→ **Problem details**: Copy the records below word for word, starting at the line that contains "Task: Click the Main Menu button" and ending at the line that contains "[x=237, y=968]".

--- Given records ---

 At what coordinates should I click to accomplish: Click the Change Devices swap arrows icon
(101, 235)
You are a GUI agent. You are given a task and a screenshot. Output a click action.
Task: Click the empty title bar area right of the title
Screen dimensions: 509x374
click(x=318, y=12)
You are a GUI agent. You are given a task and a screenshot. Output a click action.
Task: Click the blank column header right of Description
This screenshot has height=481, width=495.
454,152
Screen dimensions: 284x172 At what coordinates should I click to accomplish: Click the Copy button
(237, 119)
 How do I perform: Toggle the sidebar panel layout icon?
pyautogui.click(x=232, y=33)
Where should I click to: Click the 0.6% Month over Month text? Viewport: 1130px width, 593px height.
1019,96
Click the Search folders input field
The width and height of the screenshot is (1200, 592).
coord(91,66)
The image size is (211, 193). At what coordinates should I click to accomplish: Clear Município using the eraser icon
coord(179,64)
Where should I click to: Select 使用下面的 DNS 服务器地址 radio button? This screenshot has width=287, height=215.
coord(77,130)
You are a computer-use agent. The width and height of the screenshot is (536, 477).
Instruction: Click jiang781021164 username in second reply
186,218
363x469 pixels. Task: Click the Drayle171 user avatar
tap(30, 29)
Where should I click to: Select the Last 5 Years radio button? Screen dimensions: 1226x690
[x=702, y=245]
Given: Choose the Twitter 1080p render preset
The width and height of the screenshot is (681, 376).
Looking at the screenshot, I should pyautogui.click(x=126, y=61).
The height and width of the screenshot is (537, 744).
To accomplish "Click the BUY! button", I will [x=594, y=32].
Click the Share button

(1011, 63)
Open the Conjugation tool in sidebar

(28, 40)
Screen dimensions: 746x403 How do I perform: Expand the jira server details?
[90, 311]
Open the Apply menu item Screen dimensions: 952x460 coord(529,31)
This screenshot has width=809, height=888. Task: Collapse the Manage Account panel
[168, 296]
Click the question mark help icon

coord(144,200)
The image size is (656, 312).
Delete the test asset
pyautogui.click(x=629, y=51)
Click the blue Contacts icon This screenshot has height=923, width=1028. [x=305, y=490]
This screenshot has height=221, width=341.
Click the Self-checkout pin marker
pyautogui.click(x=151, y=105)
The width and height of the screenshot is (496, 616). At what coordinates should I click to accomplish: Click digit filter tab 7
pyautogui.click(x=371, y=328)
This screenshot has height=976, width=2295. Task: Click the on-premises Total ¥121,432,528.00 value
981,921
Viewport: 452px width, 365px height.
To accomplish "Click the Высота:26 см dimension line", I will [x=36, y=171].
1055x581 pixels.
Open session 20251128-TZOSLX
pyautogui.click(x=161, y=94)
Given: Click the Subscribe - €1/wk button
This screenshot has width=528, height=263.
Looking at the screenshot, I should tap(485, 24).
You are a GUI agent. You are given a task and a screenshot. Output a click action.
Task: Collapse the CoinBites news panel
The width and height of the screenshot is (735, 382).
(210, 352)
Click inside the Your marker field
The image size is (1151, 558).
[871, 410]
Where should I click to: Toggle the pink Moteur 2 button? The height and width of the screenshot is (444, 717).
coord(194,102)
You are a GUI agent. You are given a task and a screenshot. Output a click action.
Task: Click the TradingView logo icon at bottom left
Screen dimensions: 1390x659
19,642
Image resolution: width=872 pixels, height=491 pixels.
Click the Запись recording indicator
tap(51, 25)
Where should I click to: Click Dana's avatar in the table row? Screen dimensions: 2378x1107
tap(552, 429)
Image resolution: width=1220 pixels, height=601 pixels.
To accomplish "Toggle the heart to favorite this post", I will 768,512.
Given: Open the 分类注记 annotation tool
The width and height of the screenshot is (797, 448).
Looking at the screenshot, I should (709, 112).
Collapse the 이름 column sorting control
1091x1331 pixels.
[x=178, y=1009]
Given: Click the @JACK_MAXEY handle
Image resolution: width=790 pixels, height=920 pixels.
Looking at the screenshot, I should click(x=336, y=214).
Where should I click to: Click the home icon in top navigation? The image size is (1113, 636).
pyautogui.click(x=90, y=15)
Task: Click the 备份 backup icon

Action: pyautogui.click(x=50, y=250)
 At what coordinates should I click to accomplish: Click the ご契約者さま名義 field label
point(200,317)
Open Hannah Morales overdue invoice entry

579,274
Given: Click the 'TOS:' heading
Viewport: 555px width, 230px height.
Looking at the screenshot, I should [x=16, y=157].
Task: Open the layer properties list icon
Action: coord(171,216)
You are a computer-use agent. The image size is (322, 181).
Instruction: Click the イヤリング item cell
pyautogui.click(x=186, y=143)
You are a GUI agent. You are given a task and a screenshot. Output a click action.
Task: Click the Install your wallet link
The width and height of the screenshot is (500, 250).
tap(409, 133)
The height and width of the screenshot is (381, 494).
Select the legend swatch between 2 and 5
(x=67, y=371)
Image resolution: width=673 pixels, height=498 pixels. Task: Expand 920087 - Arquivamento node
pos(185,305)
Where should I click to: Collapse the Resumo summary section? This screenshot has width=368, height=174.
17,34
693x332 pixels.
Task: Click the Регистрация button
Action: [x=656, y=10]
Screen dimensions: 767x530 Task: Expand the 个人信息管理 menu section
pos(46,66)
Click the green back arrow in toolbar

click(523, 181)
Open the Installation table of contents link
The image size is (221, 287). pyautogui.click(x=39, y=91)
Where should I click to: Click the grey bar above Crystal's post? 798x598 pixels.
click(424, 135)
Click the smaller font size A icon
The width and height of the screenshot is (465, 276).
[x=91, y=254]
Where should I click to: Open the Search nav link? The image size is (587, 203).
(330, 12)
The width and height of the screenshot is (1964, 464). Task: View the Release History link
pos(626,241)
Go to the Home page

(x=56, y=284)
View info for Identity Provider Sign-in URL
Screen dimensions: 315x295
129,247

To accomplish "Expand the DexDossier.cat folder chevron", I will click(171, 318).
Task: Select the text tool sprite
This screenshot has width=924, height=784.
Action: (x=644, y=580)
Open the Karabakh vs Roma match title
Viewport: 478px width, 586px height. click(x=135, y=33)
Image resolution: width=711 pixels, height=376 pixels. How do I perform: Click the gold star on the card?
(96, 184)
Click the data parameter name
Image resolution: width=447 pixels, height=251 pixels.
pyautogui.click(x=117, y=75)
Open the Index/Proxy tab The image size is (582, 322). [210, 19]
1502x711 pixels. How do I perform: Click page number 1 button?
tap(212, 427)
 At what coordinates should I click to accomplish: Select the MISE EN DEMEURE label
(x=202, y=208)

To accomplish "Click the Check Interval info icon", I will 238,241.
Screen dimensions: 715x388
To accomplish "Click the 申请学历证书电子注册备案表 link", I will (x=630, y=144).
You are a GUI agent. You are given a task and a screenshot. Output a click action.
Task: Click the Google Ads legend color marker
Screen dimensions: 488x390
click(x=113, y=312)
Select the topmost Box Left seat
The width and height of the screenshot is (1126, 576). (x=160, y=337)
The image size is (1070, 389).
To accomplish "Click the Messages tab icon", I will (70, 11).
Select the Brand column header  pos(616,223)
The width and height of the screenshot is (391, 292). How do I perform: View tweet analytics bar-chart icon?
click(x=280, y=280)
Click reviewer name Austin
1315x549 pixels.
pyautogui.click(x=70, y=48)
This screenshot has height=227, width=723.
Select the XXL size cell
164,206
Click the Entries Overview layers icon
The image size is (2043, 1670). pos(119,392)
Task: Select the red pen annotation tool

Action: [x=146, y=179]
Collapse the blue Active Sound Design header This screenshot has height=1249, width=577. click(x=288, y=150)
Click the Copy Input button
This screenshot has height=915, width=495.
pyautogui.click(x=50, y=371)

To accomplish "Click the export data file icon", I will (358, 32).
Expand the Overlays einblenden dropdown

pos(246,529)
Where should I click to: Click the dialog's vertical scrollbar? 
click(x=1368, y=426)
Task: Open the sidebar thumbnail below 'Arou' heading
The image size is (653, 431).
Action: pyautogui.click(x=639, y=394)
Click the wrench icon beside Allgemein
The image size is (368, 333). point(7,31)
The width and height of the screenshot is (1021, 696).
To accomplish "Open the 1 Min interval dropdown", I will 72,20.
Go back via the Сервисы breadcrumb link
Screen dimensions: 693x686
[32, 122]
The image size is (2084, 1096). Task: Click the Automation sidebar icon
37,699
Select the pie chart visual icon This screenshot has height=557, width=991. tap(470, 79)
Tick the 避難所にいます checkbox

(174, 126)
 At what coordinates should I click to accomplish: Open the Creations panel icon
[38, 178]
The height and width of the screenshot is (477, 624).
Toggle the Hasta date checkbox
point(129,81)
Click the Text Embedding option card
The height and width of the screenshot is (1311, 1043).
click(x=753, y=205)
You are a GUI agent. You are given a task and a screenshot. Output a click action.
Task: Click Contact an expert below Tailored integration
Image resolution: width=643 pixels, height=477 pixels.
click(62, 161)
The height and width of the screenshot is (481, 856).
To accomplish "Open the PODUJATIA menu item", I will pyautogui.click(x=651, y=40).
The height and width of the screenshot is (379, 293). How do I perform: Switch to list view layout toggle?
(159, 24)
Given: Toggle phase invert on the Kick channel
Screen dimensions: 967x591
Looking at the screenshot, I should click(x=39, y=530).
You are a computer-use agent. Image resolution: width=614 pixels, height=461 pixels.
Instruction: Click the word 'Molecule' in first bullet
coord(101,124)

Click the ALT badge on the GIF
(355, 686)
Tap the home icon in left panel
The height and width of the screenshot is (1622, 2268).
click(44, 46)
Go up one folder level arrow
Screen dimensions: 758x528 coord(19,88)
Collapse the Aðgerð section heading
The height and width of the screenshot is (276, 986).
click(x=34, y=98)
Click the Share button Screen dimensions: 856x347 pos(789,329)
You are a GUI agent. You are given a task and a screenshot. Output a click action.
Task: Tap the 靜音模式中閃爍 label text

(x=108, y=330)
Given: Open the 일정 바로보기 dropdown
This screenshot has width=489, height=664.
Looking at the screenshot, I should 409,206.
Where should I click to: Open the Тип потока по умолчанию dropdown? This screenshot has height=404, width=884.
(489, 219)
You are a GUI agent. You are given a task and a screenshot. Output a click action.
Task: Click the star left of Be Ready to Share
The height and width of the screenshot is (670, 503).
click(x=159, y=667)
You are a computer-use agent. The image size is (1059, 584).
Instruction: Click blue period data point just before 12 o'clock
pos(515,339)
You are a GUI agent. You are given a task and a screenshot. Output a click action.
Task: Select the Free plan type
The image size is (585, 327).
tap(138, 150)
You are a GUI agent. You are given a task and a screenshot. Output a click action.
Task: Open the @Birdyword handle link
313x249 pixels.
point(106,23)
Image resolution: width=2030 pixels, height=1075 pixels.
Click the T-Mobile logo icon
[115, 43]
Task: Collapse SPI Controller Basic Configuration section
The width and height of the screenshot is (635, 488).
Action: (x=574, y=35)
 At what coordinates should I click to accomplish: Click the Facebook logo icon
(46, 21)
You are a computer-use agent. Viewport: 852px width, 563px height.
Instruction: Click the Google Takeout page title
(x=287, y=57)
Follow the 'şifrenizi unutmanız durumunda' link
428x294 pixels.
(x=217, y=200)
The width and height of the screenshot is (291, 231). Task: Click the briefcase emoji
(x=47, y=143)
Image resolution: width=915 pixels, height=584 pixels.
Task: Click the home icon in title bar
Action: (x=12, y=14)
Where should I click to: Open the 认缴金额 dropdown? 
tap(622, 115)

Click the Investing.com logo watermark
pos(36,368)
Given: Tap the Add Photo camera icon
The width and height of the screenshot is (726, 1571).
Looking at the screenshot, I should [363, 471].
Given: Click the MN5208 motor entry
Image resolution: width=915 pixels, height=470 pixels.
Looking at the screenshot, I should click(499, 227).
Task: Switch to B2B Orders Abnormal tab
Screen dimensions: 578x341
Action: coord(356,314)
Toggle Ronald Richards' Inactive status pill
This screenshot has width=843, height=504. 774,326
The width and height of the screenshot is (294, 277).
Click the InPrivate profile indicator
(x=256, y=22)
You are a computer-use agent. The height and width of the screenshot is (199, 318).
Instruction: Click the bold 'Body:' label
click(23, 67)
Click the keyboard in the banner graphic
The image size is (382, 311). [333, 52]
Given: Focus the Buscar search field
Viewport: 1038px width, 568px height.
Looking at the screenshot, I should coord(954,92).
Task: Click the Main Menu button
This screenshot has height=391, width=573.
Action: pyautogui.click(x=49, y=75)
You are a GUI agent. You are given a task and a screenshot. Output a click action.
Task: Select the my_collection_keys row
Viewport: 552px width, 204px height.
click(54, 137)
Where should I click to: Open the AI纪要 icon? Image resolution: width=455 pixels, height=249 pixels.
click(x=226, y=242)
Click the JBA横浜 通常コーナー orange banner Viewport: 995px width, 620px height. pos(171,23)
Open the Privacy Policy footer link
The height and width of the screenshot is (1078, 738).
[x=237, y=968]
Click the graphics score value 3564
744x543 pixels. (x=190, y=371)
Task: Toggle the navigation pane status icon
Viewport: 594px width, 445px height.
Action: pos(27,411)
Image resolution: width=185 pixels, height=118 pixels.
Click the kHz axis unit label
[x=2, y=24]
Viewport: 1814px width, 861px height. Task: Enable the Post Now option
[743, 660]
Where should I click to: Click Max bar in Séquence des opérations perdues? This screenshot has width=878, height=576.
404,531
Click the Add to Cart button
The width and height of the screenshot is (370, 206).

---

→ **Completed task**:
Task: Click the Main Menu button
This screenshot has height=391, width=573.
Action: pyautogui.click(x=49, y=75)
You are a GUI agent. You are given a task and a screenshot. Output a click action.
Task: Select the my_collection_keys row
Viewport: 552px width, 204px height.
click(54, 137)
Where should I click to: Open the AI纪要 icon? Image resolution: width=455 pixels, height=249 pixels.
click(x=226, y=242)
Click the JBA横浜 通常コーナー orange banner Viewport: 995px width, 620px height. pos(171,23)
Open the Privacy Policy footer link
The height and width of the screenshot is (1078, 738).
[x=237, y=968]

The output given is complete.